De ondernemer heeft zich op het standpunt gesteld dat de consument op grond van artikel 7:406 BW wel gehouden is de onkosten te vergoeden die hij voor de consument heeft gemaakt ter hoogte van € 1.038,60. De ondernemer heeft toegelicht dat dat bedrag – onder meer – gebaseerd is op de voorbereidende werkzaamheden die twee managers ten behoeve van (het kind van) de consument hebben verricht voor wie een uurtarief wordt gehanteerd van € 165,–. In de lijst van voorbereidende werkzaamheden die de ondernemer wat dit betreft ter toelichting heeft overgelegd, worden taken genoemd als “kantoor ordenen zodat het er netjes uitziet, koffie klaarzetten, formulieren klaarleggen, uitprinten email, archiveren hard copy in ordner”. Voor de commissie is het volstrekt ongeloofwaardig dat dergelijke werkzaamheden bij de ondernemer tegen een uurtarief van € 165,– worden verricht. De commissie kan zich niet aan de indruk onttrekken dat de ondernemer met een buitenproportionele en irreële rekenmethode op oneigenlijke wijze alsnog een vergoeding ter hoogte van ongeveer twee maanden opvang van de consument heeft willen incasseren.

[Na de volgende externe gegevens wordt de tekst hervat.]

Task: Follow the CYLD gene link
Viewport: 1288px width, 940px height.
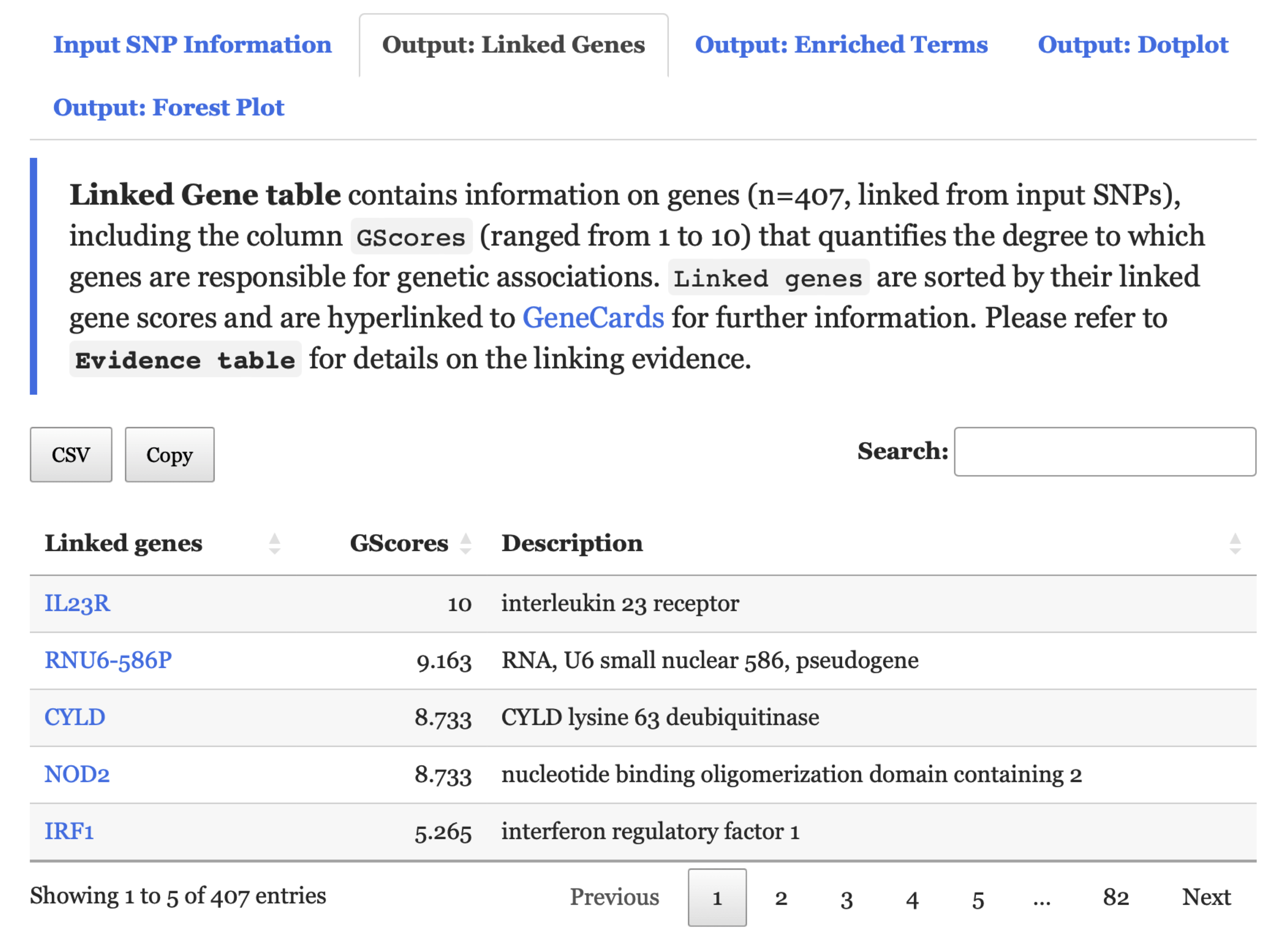Action: 74,717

De wijze waarop (de advocaat van) de ondernemer de consument door het noemen van hoge bedragen die door andere ouders die de overeenkomst voor aanvang hebben geannuleerd, betaald zouden zijn, zelfs onder overlegging van met hen gevoerde emailcorrespondentie, heeft willen bewegen tot betaling over te gaan acht de commissie dubieus.
Hoe het ook zij, volgens vaste rechtspraak van het Hof van Justitie van de Europese Unie is een rechter niet bevoegd een overeenkomst waarin een oneerlijk beding buiten toepassing is gelaten (in dit geval artikel 5.5. van de algemene voorwaarden van de ondernemer) aan te vullen door een andere bepaling in de plaats te stellen van dat oneerlijke beding. Dit leidt ertoe dat de commissie niet kan overgaan tot het hanteren van een andere vergoeding met een andere grondslag (artikel 7:406 BW), zoals de ondernemer verlangt.
Op grond van het voorgaande is de klacht van de consument gegrond. De ondernemer heeft onjuist en onzorgvuldig gehandeld jegens de consument en de consument is geen annuleringsvergoeding aan de ondernemer verschuldigd.
Omdat de klacht gegrond is dient de ondernemer het klachtengeld aan de consument te vergoeden.
Tegenvordering
Gelet op hetgeen hiervoor is overwogen, zal de commissie de tegenvordering van de ondernemer tot betaling door de consument van annuleringskosten en kosten van rechtsbijstand afwijzen.
Derhalve wordt als volgt beslist.
Beslissing
De commissie:
– verklaart de klacht betreffende de vordering van annuleringskosten gegrond en bepaalt dat de consument geen annuleringskosten aan de ondernemer verschuldigd is;
– bepaalt dat de ondernemer overeenkomstig het reglement van de commissie een bedrag van € 25,– aan de consument dient te vergoeden ter zake van het klachtengeld;
– wijst af de tegenvordering van de ondernemer.
Aldus beslist door de Geschillencommissie Kinderopvang, bestaande uit mevrouw mr. dr. E. Venekatte, voorzitter, mevrouw mr. S.A.M.F. Sjoukes en de heer H. Stel, leden, in aanwezigheid van mevrouw mr. J.C. Quint, secretaris, op 29 augustus 2023.